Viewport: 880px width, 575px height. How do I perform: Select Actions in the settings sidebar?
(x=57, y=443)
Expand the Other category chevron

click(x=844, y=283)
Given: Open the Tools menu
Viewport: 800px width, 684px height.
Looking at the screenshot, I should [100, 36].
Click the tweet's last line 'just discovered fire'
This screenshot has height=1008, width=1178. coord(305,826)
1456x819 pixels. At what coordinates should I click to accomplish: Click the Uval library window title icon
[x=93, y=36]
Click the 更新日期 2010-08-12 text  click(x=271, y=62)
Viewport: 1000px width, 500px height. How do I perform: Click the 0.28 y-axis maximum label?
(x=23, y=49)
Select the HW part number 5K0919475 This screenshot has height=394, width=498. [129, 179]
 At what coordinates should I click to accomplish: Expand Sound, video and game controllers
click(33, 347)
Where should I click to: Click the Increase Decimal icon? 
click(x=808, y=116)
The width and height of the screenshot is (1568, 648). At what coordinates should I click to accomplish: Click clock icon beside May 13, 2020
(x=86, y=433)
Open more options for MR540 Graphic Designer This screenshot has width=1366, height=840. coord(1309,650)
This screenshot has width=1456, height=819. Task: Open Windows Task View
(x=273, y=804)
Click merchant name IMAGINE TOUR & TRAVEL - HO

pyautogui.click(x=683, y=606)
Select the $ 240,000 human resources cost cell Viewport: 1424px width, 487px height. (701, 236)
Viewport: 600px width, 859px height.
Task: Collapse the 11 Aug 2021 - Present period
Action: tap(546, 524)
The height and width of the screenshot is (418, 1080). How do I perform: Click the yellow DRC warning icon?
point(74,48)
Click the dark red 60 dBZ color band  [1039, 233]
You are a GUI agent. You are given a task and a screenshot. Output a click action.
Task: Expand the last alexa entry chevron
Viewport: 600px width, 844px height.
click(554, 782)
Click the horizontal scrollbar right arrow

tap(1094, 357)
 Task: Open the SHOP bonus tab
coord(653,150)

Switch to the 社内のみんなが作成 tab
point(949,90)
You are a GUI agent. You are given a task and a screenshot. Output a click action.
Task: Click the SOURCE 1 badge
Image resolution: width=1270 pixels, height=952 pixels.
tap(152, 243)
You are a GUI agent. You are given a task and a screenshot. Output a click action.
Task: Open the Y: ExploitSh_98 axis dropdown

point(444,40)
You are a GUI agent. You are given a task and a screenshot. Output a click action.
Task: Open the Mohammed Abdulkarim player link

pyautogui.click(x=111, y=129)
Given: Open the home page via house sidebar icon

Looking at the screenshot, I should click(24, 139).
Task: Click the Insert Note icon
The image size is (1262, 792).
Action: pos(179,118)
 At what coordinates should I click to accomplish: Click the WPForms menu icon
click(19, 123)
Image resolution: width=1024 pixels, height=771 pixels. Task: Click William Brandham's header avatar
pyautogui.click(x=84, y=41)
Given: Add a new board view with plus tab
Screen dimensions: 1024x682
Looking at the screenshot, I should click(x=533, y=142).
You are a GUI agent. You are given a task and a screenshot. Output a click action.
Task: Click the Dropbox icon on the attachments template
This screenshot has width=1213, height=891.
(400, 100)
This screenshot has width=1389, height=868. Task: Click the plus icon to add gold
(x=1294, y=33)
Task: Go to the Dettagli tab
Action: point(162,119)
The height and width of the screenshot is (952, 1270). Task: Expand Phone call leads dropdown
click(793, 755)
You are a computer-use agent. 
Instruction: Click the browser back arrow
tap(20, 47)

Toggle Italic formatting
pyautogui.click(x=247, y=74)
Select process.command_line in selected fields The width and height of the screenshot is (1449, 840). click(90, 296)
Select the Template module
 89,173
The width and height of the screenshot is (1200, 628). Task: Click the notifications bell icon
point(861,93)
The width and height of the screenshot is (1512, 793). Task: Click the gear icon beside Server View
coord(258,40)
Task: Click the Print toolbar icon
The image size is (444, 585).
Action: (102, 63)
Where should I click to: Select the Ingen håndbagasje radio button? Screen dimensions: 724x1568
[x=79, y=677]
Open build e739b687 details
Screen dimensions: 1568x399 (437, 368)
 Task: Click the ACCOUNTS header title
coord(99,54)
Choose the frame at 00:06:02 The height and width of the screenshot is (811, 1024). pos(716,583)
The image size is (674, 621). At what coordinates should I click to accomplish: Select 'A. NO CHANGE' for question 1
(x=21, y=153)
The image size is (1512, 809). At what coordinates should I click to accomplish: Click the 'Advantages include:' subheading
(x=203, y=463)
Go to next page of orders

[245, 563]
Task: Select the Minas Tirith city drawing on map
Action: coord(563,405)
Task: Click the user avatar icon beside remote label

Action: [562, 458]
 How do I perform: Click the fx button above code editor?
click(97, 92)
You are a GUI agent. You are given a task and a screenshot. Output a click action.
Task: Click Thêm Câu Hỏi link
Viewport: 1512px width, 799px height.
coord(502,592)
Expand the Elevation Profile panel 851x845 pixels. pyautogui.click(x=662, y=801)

## Work instructions
Using the data above, extract exactly the lines from the one that holds "Screen dimensions: 1024x682" to the one that holds "You are a computer-use agent.", both ends included, and no others.

## Exercise answer
Screen dimensions: 1024x682
Looking at the screenshot, I should click(x=533, y=142).
You are a GUI agent. You are given a task and a screenshot. Output a click action.
Task: Click the Dropbox icon on the attachments template
This screenshot has width=1213, height=891.
(400, 100)
This screenshot has width=1389, height=868. Task: Click the plus icon to add gold
(x=1294, y=33)
Task: Go to the Dettagli tab
Action: point(162,119)
The height and width of the screenshot is (952, 1270). Task: Expand Phone call leads dropdown
click(793, 755)
You are a computer-use agent. 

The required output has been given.